Generating Nonlinear Models of Functional Connectivity from Functional Magnetic Resonance Imaging Data with Genetic Programming
Document Type
Conference Proceeding
Publication Date
6-1-2019
Journal
2019 IEEE Congress on Evolutionary Computation, CEC 2019 - Proceedings
First Page
3252
Last Page
3261
URL with Digital Object Identifier
10.1109/CEC.2019.8790120
Abstract
The brain is a nonlinear computational system; however, most methods employed in finding functional connectivity models with functional magnetic resonance imaging (fMRI) data produce strictly linear models - models incapable of truly describing the underlying system.Genetic programming is used to develop nonlinear models of functional connectivity from fMRI data.

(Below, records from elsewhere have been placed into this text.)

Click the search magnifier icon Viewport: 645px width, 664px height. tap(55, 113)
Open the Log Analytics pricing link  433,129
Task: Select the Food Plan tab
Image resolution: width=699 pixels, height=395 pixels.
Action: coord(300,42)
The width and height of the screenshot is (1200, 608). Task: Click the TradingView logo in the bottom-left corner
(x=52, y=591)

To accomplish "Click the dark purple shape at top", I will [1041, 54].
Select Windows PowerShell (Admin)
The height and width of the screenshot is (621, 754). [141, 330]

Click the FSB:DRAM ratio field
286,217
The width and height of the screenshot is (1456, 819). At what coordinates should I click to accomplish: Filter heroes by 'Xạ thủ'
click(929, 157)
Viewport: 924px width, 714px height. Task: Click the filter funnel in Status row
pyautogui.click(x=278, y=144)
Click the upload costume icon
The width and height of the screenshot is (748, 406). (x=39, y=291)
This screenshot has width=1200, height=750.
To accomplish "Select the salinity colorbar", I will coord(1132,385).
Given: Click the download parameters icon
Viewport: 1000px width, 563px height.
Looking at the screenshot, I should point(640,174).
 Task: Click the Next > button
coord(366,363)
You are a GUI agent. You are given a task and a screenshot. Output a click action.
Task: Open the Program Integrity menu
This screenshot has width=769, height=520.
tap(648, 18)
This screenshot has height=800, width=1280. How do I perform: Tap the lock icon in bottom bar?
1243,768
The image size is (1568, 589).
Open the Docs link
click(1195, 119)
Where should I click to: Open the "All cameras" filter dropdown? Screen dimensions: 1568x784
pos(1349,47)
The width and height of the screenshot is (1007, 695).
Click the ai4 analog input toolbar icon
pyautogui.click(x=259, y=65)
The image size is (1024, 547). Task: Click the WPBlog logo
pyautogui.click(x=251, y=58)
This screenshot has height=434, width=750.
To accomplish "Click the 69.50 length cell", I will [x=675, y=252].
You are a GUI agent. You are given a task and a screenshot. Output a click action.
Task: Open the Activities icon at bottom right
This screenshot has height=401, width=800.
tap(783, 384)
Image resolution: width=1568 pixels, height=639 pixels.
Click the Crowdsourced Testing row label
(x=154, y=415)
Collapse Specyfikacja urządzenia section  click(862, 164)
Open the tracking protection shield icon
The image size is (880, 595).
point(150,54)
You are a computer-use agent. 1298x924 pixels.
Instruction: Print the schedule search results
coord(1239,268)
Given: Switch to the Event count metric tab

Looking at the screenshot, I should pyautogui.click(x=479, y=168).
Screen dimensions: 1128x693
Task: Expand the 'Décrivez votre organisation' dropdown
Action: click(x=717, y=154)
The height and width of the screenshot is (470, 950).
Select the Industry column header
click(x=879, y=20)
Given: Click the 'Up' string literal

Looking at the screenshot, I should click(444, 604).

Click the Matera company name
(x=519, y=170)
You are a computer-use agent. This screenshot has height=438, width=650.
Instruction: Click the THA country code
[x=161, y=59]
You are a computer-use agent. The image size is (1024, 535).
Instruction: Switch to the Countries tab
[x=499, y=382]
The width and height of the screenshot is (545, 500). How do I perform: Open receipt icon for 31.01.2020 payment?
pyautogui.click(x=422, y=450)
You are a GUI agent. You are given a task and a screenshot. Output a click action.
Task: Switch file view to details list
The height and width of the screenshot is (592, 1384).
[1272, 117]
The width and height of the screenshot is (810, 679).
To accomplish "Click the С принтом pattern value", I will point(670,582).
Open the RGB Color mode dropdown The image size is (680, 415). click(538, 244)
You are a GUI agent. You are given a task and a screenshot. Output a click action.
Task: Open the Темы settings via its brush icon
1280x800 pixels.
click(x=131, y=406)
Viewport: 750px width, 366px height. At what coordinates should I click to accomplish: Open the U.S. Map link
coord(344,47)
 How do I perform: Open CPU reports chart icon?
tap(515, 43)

The study builds on previous work and observes that nonlinear models contain relationships not found by traditional linear methods. When compared to linear models, the nonlinear models contained fewer regions of interest and were never significantly worse when applied to data the models were fit to. Nonlinear models could generalize to unseen data from the same subject better than traditional linear models (intrasubject). Nonlinear models could not generalize to unseen data recorded from other subjects (intersubject) as well as the linear models, and reasons for this are discussed. This study presents the problem that many, manifestly different models in both operators and features, can effectively describe the system with acceptable metrics.